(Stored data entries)
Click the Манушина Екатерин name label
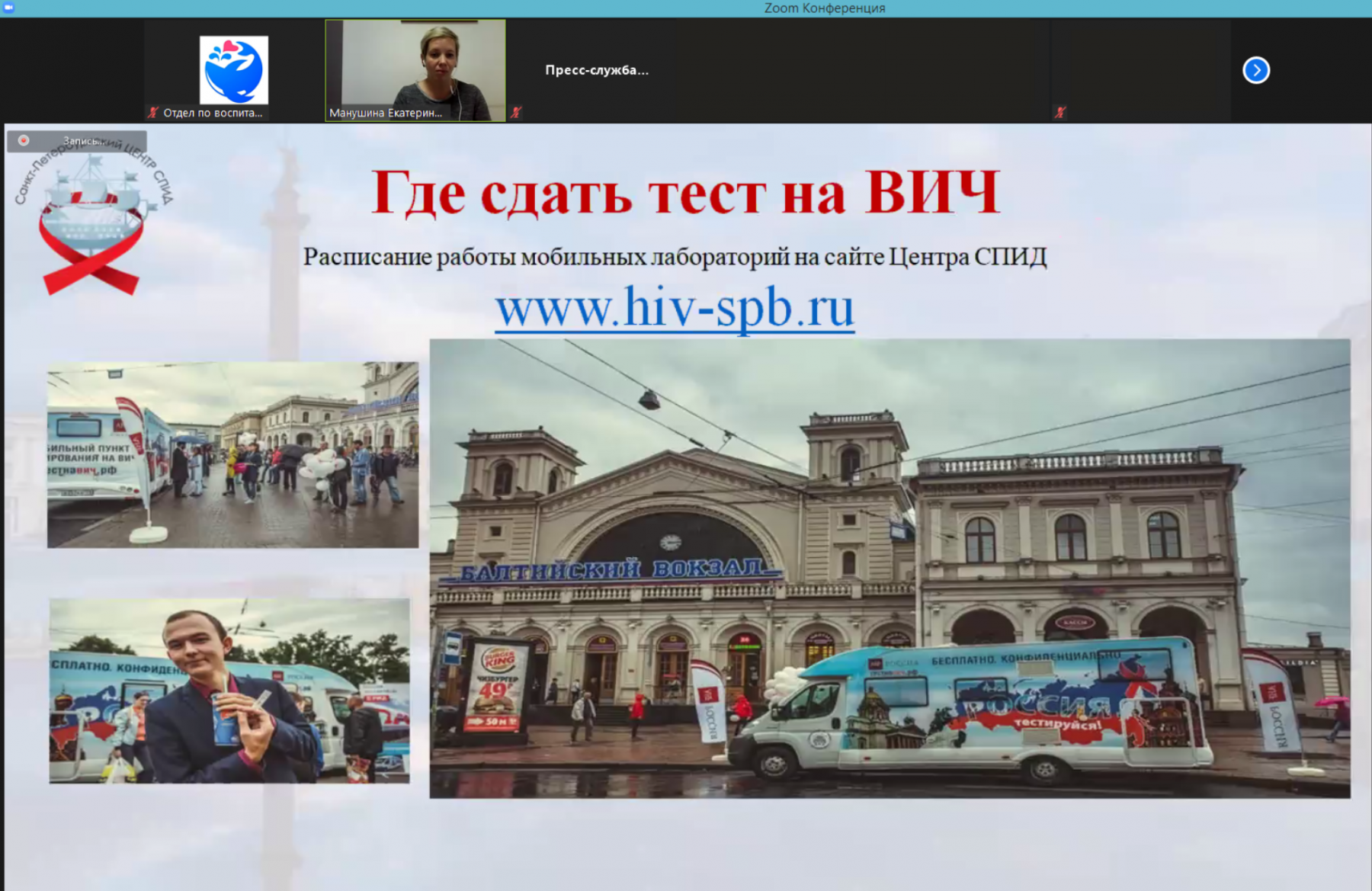The width and height of the screenshot is (1372, 891). [x=386, y=113]
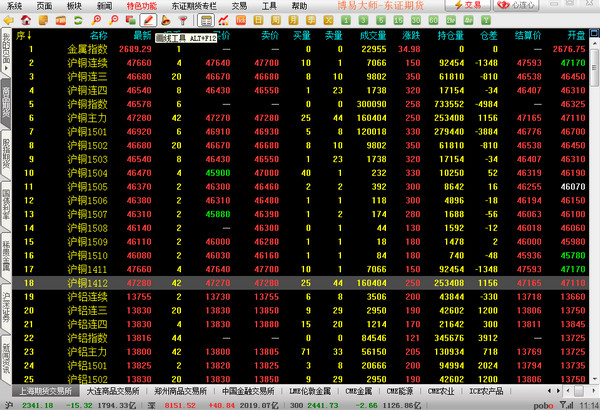Screen dimensions: 600x410
Task: Select the 沪铜1412 highlighted row
Action: point(300,283)
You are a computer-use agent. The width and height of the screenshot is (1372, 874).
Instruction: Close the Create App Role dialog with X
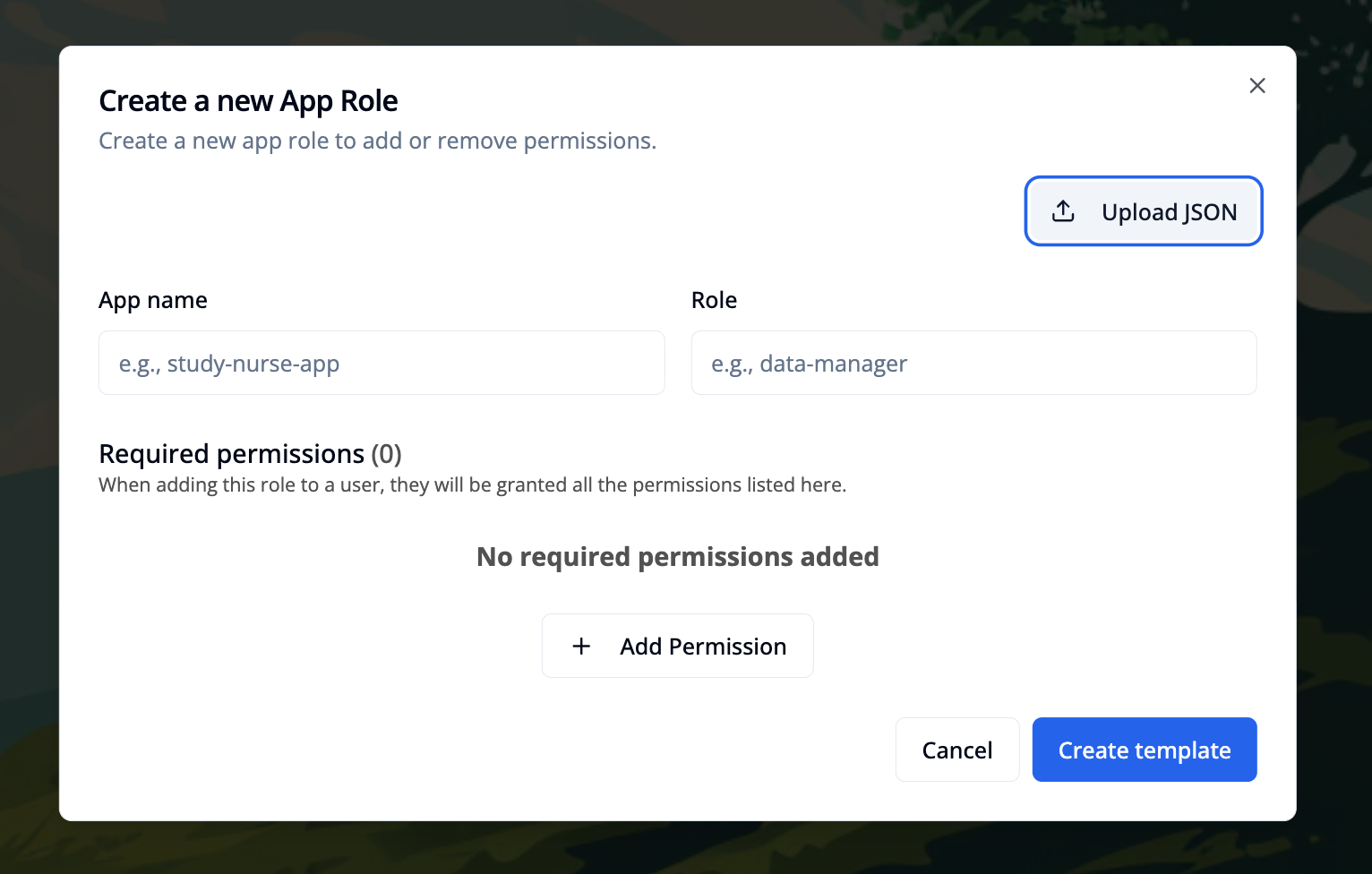[1257, 85]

◆ What you are asked to do
Your task is to repeat, word for word and with no picture, every line from the one that contains "You are a computer-use" through the last line of the data.

◆ Solved problem
You are a computer-use agent. The width and height of the screenshot is (1372, 874).
Instruction: Close the Create App Role dialog with X
[1257, 85]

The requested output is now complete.